Final answer:
To find a power series centered at the origin that converges to the expression 12/(3+y), we use the formula for the sum of a geometric series. The series converges for all values of y between -9 and 9.
Step-by-step explanation:
To find a power series centered at the origin that converges to the expression 12/(3+y), we will use the formula for the sum of a geometric series. The formula for the sum of an infinite geometric series is:
S = a / (1 - r)
Where S represents the sum of the series, a is the first term, and r is the common ratio. In this case, we can rewrite the expression 12/(3+y) as a power of x.

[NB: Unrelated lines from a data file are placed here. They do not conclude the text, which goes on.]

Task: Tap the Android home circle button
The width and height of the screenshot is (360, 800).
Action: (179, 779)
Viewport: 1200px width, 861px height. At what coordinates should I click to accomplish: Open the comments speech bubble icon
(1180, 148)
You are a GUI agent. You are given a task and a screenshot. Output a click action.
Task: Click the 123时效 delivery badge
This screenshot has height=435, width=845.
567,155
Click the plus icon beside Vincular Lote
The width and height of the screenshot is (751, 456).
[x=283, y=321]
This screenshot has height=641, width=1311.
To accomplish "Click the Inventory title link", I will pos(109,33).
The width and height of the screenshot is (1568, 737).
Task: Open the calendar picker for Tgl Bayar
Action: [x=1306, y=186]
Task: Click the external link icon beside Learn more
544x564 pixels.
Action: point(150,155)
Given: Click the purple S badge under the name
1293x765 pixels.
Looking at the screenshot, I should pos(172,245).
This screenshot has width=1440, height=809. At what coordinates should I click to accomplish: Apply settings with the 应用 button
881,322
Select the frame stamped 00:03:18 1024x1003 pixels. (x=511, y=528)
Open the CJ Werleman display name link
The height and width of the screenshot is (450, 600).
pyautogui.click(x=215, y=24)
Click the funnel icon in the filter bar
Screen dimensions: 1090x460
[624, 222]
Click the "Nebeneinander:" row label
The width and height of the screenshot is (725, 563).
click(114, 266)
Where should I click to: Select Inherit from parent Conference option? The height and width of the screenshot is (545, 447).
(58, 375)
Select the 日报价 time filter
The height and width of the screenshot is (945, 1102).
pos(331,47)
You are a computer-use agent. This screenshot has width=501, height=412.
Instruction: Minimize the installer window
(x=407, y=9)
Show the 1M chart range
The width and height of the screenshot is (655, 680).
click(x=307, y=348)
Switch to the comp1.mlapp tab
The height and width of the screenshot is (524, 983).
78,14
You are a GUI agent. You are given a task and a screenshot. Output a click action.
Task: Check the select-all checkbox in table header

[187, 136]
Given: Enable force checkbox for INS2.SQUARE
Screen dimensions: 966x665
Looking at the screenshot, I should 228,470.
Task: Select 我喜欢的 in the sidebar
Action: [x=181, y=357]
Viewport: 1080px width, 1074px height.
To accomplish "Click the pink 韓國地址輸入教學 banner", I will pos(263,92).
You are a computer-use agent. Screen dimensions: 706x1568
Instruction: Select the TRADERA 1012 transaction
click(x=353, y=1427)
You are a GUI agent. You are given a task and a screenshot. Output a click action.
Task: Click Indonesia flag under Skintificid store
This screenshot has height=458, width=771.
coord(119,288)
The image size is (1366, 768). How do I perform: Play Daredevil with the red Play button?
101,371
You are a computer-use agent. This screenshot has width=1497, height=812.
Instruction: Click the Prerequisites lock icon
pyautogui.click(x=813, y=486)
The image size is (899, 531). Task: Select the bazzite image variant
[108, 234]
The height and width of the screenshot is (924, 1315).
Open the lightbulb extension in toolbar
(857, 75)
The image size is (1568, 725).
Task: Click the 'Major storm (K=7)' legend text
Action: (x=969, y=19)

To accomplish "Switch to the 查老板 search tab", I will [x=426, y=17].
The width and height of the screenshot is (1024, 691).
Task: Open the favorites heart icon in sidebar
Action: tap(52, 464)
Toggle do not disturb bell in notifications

Let's assume that x = -y/3. Then, the expression becomes:
12 / (3 + x)
Now, we can see that the first term of our power series is 12 and the common ratio is -x/3. Plugging these values into the formula, we get:
S = 12 / (1 - (-x/3))
Simplifying further, we get:
S = 12 / (1 + x/3)
This is our power series centered at the origin which converges to the expression 12/(3+y). Now, let's determine the values for which the series converges. The series converges when the absolute value of the common ratio, |-x/3| is less than 1. So, |-x/3| < 1. Solving for x, we find that -1 < x/3 < 1. Multiplying by 3, we get -3 < x < 3. Therefore, the series converges when -3 < y/3 < 3. Multiplying by 3 again, we get -9 < y < 9. So, the series converges for all values of y between -9 and 9.